A series of papers published over the last couple of years showed a disturbing increase in mortality among white people without a college degree. In the wake of the divisive presidential election, that work drew grim headlines about the death of middle-aged whites. Some argued in response that the focus on whites was misplaced, given that mortality rates for black people and Native Americans are higher than those of other racial groups. But combining these socioeconomic and racial disparities with the variation in geographical outcomes paints a harrowing picture of a stark U.S. reality: The wealthiest country on earth, which also spends the most money on care for the sick, has far from the best health outcomes.

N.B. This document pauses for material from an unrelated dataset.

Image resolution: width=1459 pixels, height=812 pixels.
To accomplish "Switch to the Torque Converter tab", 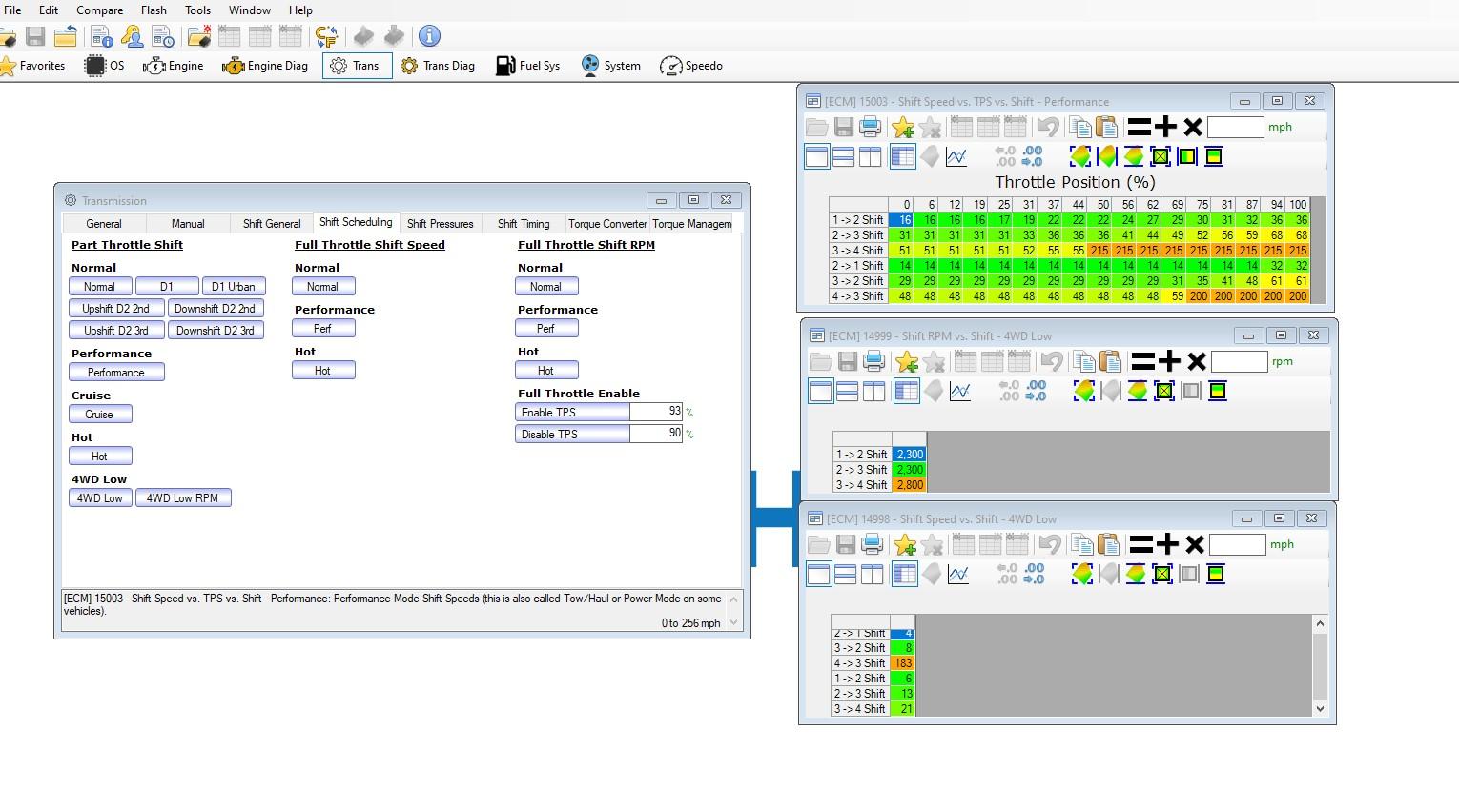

Life expectancy at birth1 — how long a newborn can be expected to live if current mortality patterns remain constant — has risen in every state since 1980, according to the analysis, which was done by researchers from the Institute for Health Metrics and Evaluation at the University of Washington. But state snapshots smooth out more localized health trends, according to the study. In Kentucky, for example, average life expectancy increased from 72.9 to 76.3 years over the 35-year span the authors studied. But in the eastern part of the state, in the heart of Appalachia, life expectancy decreased. Babies born in eastern Kentucky, along the Mississippi Delta and on Native American reservations in the Dakotas have the lowest life expectancies in the country. If current health trends continue, they aren’t expected to live much beyond an average of 70 years. Meanwhile, a baby born along the wealthy coast of California can be expected to live as long as 85 years, the authors found.

Some of the outcomes reflect longstanding issues: There has been a slight improvement in health along the Mississippi Delta, for example, but life expectancy there was so much lower than average three decades ago that children in the region have not caught up — they are still expected to live shorter lives than those born nearly anywhere else in the country. In southern Oklahoma, where parents could previously expect their children to live as long as the national average, stagnant regional health outcomes amid national improvements mean kids there now are expected to live three years less than their peers. The study also highlights recent improvements in some areas: The mountains of western Colorado, which attract a wealthy, active group to their ski resorts, saw some of the largest increases in life expectancy in the country, adding seven to 13 years since 1980.

Just as geographical variations are masked by national averages, life expectancy can also obscure important variations in how old people are when they die. The researchers looked at the risk of mortality across age groups over time and found less geographical variation in mortality among children and adolescents than there was 35 years ago. Among older adults, however, geographical inequalities in mortality have increased.

A look at what might be causing the differences in life expectancy at birth showed that race and economics appear to explain much of the disparity, largely because these factors are linked to differences in negative health behaviors or outcomes. Smoking, obesity, hypertension and access to health care, combined with race and economics, explained nearly three-quarters of these disparities, according to the authors.

Combined with earlier research exploring geographical variations in mortality, the study provides a powerful road map for policymakers looking to address health disparities in the U.S.

Footnotes

  1. Life expectancy at birth is calculated using life tables, which use estimates of age-specific mortality rates (the percentage of people from different age groups who die each year) to calculate life expectancy. It reflects how long a newborn can expect to live given current mortality trends.

Anna Maria Barry-Jester reports on public health, food and culture for FiveThirtyEight.